Total compensation has also changed. In 2017, 43% of pharmacists received additional income such as bonuses, commissions, and profit-sharing, but 43.2% reported receiving an additional $2,500 or less. In 2008, more than half of respondents, 55%, reported additional income and the average add-on was $5,766.
The gap is even larger for pharmacists starting a new job. In 2017, fewer than 20% of respondents started a new job and only 2.6% reported getting a sign-on bonus. The 2008 survey did not show what percentage of pharmacists took a new position, but of those who did, 67% reported a sign-on bonus for an average of $8,000, 33% got relocation expenses, and 3% got a new car that year.

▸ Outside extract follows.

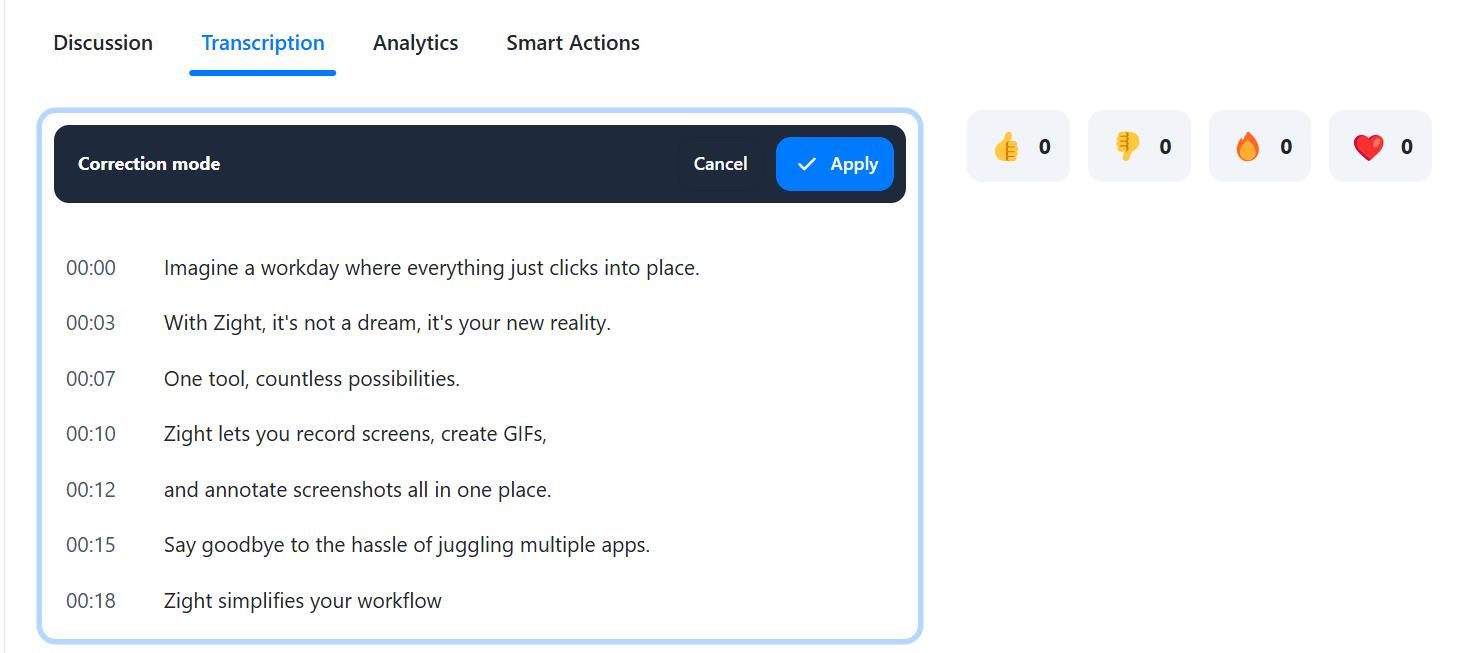
Task: Cancel correction mode
Action: point(720,164)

Why the change? It may be because there are more pharmacists today than there are pharmacy jobs.
“Ten year ago, there was a shortage of pharmacists,” Bertram said. “Now that we have so many pharmacy schools popping up there are too many pharmacists.”

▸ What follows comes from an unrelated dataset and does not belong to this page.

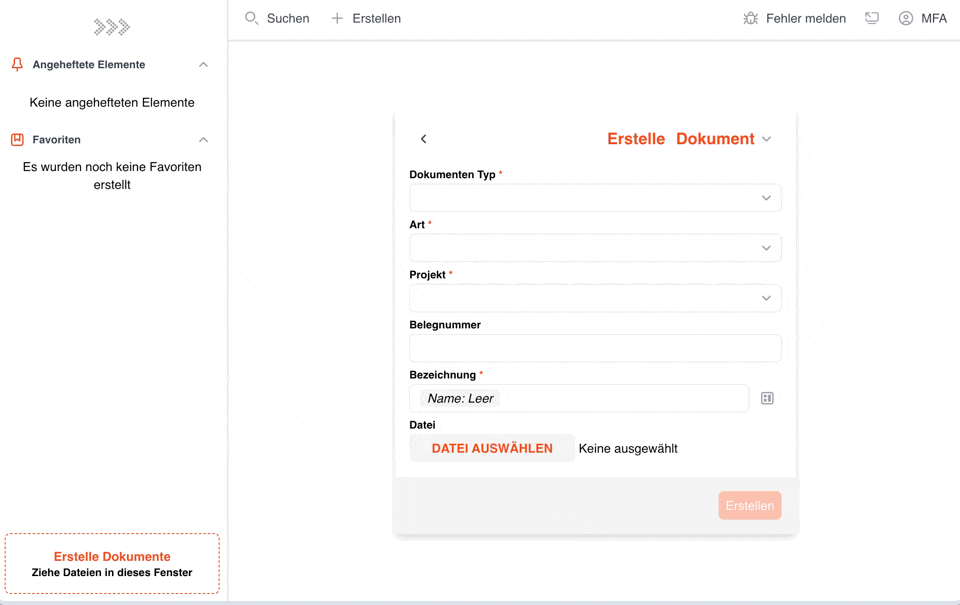Viewport: 960px width, 605px height.
Task: Collapse the Favoriten section
Action: point(203,140)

Job satisfaction is also slipping. In 2008, 9% of respondents said that they were extremely satisfied with their current position, 31% very satisfied, and 41% satisfied, a total of 81%. In 2017, those numbers decreased. (See Figure 3).
On the unhappy side, 17 % of respondents said they were somewhat dissatisfied in 2008 and 2% were extremely dissatisfied. In 2017, 17.4% were somewhat dissatisfied and 7.5% extremely dissatisfied.
This may be due to the number of new pharmacists as well. “Before the pharmacy school boom, the pressure was from pharmacists on employers,” Gossett said. “We were almost completely autonomous and we made our own decisions. But with the expansion of pharmacy schools flooding the market with new pharmacists, corporate has the upper hand. We have to come into line with every demand or they find a replacement. There are a lot of underemployed and unemployed pharmacists out there.”
The sources of job stress haven’t changed over the years. Back in 2008, 60% of respondents said their job-related stress level was up, almost identical to the 60.3% who reported increased job stress in 2017.
What’s pushing blood pressure higher? Figure 5 shows the most commonly cited reasons.
Increased technology support was a stressor for a third of pharmacists in 2008, but didn’t even make the list this year. Stressors four, five, and six for 2017 were negative workplace environment, lack of training and continuing education, and the catch-all category, “other.”
In “other,” respondents cited many problem areas, including poor management, company red tape, insurers and PBMs, new software, age discrimination, staffing cuts, DEA regulations, enforcing narcotic use restrictions, electronic medical records and electronic medication administration records, pressure to sell more immunizations, reductions in work hours, increases in work hours, and more.
“Stress is a matter of how you deal with the challenges that are presented to you,” said Phil Burgess, RPh, DPh, principal of Phil Burgess Consulting, former Operations Director for Walgreens, and member of the Illinois State Board of Pharmacy.
“Challenges and pressures are part of the job. They always have been. How you deal with those challenges and pressures that come at you is what produces stress or not.”
Creating a good support staff is key to reducing stress. Training technicians and letting them do their job can go a long way to easing pressures on the pharmacist, Burgess added. Some pharmacy schools do a good job of training pharmacists to train and guide their support staff, but some pharmacists have to learn it on the job.
Read more: Balancing Act: Dealing with Stress in the Pharmacy
“If the pharmacist is hanging on the phone trying to find out why a copay didn’t go through, the pharmacist has a problem,” he said. “One of the techs should be doing that, not the pharmacist. The pharmacist can be the one who has to explain the problem to the patient, but calling to get the information is a technician function. It’s all about training your support personnel and letting them work to the top of their function so you can be a better pharmacist.”